### DIRECTIONS FOR THIS TASK:
Beginning at the line that holds "587x401 pixels. How" and continuing to the last line of the data below, transcribe every line word for word, without pictures.

═══ DATA SHOWN ═══

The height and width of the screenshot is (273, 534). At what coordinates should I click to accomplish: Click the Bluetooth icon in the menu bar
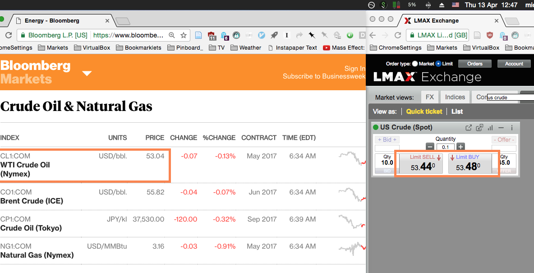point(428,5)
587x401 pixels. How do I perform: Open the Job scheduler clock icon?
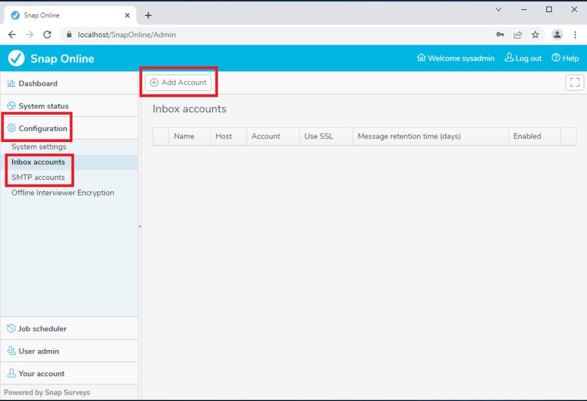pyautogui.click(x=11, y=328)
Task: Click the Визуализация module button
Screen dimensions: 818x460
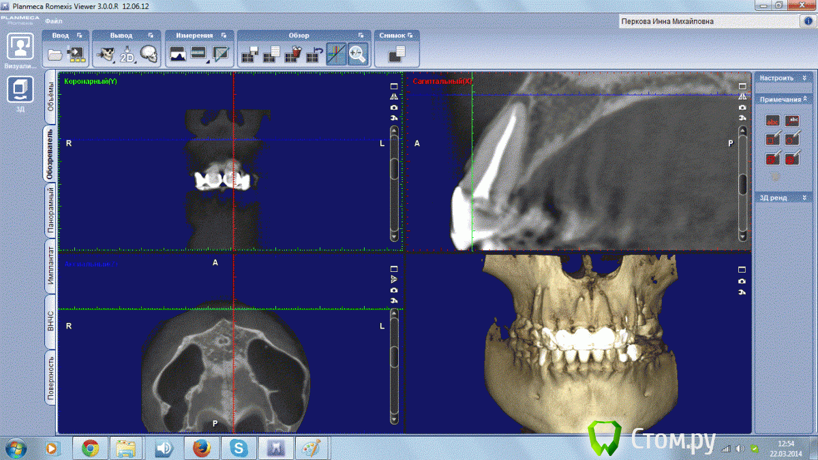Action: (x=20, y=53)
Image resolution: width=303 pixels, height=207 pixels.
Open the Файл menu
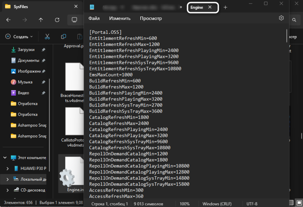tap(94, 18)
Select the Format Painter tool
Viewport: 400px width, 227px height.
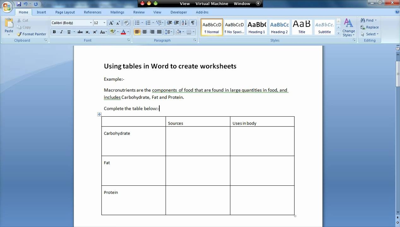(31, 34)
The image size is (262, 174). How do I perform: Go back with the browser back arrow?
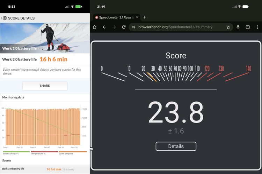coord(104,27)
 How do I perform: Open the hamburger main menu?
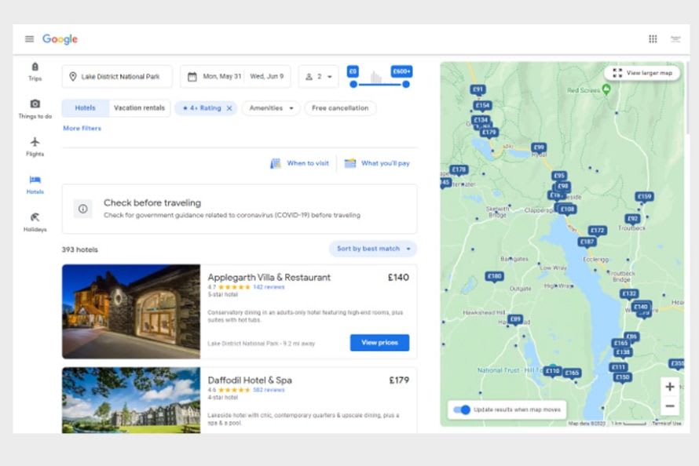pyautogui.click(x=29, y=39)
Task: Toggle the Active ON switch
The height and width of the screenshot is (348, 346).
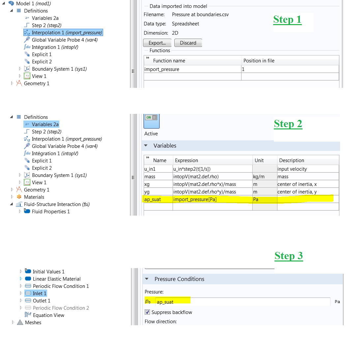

═══

### RESPONSE FOR THIS EXERCISE:
587x401 pixels. How do I perform: Open the Job scheduler clock icon?
pyautogui.click(x=11, y=328)
Task: Click the Визуализация module button
Screen dimensions: 818x460
Action: (x=20, y=53)
Image resolution: width=303 pixels, height=207 pixels.
Open the Файл menu
tap(94, 18)
Select the Format Painter tool
Viewport: 400px width, 227px height.
(31, 34)
The image size is (262, 174). How do I perform: Go back with the browser back arrow?
coord(104,27)
 How do I perform: Open the hamburger main menu?
pyautogui.click(x=29, y=39)
Task: Toggle the Active ON switch
The height and width of the screenshot is (348, 346).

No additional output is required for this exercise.